* _DATA SUPPLIED_:
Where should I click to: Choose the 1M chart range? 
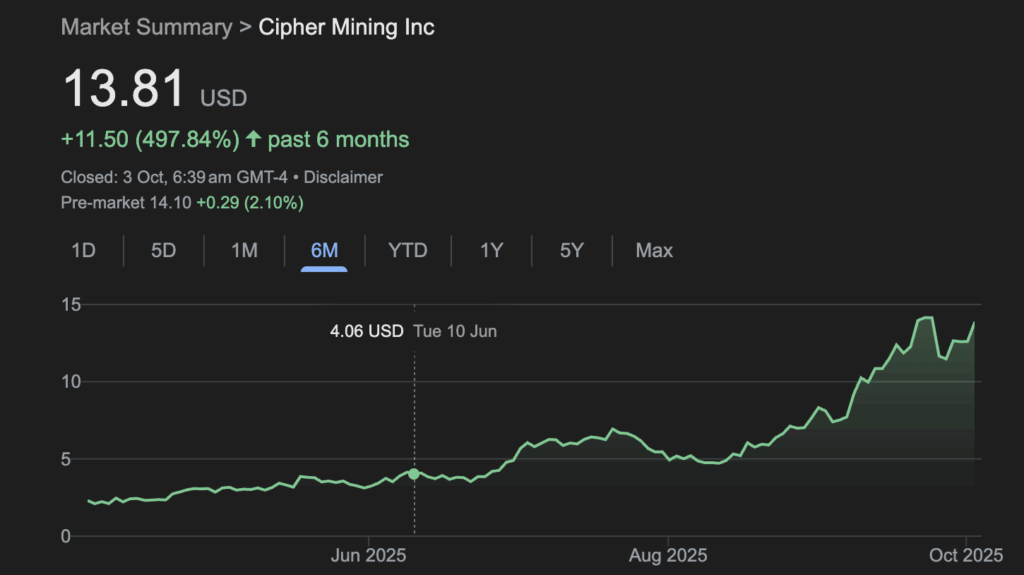244,250
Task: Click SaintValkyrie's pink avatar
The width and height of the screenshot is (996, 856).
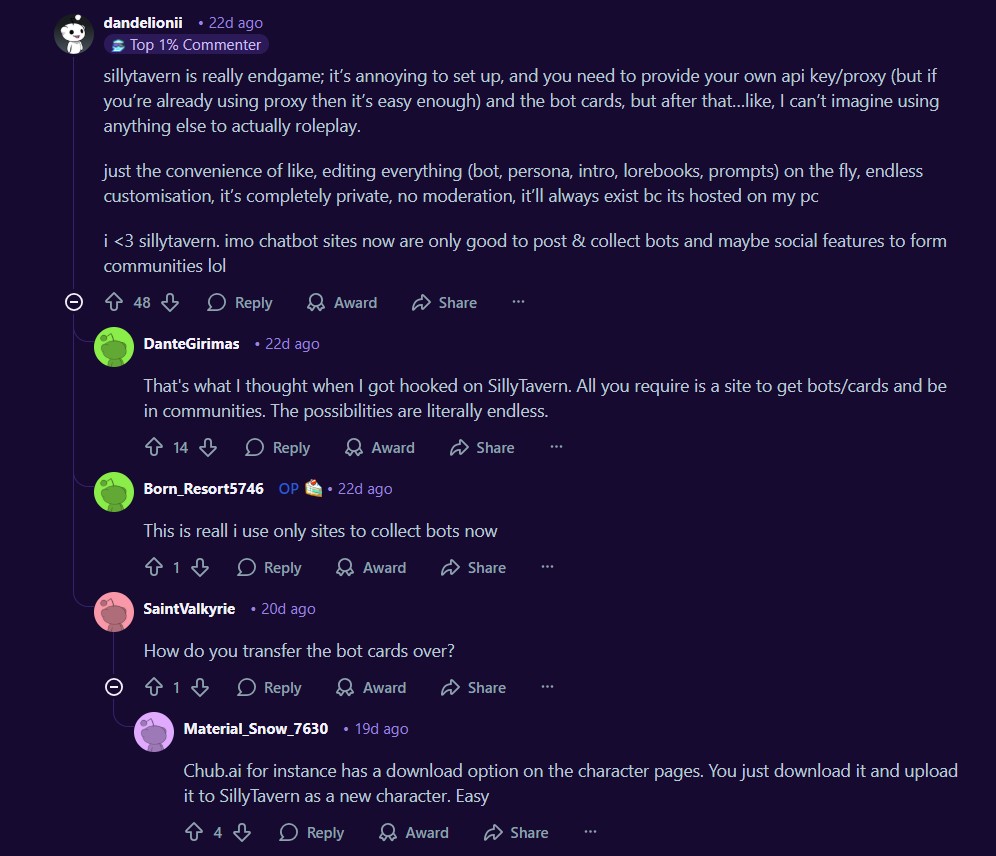Action: click(113, 612)

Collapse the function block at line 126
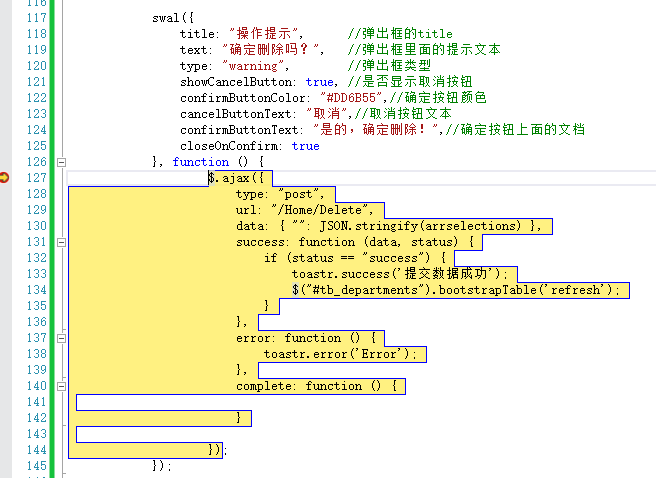[x=60, y=162]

* _PROBLEM DESCRIPTION_:
Pictures aside, repeat every line of the data above exactly.

* _EXERCISE ANSWER_:
Where should I click to: Choose the 1M chart range? 
244,250
Task: Click SaintValkyrie's pink avatar
The width and height of the screenshot is (996, 856).
Action: click(113, 612)

Collapse the function block at line 126
[x=60, y=162]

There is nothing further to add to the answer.